I shoot 125 gr, way back when I started, that was the most common and easily available.

My daughters shoot the same, so that we can all share. 

I have shot some heavier heads, when I needed to, to adjust the spine of some stiff arrows.

Your balance point of your arrow, should be a bit forward of center. I believe they call this POC. I think something like 10 to 20 percent of center. Jammer can probably tell you exactly. Having an arrow a bit front heavy gives better flight and penetration...so they say. So, you don't want to go too light on the front end.


----------



## Night Trout (Jun 19, 2006)

Found a good read.........

http://www.huntersfriend.com/carbon_arrows/hunting_arrows_selection_guide_chapter_3.htm


----------



## RedFly (Mar 22, 2010)

I agree with Chunky. Think of pushing a flexible arrow into an animal by hand. Would it be easier to push it in by the knock, or by grabbing the arrow close to the point? Also, why do you think darts are so front heavy?

Another thing to consider, if a small flap on an airplane's wing greatly changes the flight of the plane with only a small degree change, how much will an arrow's path change inside an animal if its blades are bent by impacts from bone or tendon?

I like exit wounds on the opposite side from the entry wound. Regarding resistance during penetration, do you think more blades or less blades slow down the arrow inside the animal? What about long pointy tips verses short, acute-angled ones? Cut on contact verses chisel tip?

Now do you have to have an arrow optimized for penetration to kill a whitetail? Nope. A quartering away shot behind the ribs towards the far leg with a light arrow and a field point will do it with a fast bow. Does an arrow optimized for penetration increase your kill percentage? YES.

With that in mind, I shoot the strongest, best-penetrating broadheads I can find whether I'm shooting my 40 lb. Recurve or 308 fps Compound. Why not think of an arrow to be more like a mini spear?
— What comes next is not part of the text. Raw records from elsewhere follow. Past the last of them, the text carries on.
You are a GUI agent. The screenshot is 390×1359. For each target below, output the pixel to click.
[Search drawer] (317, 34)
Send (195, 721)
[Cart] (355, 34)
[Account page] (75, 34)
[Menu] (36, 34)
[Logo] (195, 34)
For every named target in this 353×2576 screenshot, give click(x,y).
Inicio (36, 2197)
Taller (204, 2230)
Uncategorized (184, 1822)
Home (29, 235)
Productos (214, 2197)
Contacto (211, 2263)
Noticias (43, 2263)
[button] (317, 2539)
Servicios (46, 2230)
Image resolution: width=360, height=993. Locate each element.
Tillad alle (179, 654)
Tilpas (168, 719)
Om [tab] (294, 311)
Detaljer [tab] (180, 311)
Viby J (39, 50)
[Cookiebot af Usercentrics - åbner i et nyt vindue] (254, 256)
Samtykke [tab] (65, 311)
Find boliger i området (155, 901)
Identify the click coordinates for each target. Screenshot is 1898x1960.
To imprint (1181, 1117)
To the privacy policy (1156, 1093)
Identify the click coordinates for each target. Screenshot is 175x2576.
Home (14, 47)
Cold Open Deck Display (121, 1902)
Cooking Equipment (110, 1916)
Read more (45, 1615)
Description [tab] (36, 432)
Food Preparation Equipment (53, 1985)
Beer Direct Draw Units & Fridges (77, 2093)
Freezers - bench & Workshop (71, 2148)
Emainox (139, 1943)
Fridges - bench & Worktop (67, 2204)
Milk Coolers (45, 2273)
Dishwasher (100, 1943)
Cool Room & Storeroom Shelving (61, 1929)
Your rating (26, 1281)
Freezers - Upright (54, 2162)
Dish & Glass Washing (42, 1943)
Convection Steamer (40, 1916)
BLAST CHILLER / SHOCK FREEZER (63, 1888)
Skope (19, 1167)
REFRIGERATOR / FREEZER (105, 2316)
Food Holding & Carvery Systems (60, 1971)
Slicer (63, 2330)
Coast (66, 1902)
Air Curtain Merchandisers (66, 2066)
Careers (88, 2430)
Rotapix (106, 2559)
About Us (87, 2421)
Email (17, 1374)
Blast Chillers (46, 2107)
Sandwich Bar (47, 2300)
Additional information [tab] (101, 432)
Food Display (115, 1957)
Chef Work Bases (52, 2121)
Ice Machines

My current out of the box favorite:
http://www.abowyer.com/abowyer_carbon_screw_on_brown_bear.html

These shoot A LOT more accurate than any of the 100 grain tips I tried and have way more momentum at longer distances than anything else I've seen used. The only problem I have is sometimes they go through my new foam deer target and damage the fletchings... and Yes you need a more stiff arrow with a heavier point. But all the carbon shafts I've seen are WAY more stiff than they need to be, and a much heavier broadhead can be shot than you might think.


----------



## bountyhunter (Jul 6, 2005)

RedFly said:


> My current out of the box favorite:
> http://www.abowyer.com/abowyer_carbon_screw_on_brown_bear.html


I agree with the Abowyer Brown Bear heads. I use the 175g glue on heads for my wood arrows. These things will really blow through hogs, even out of my 45 pound longbow.


----------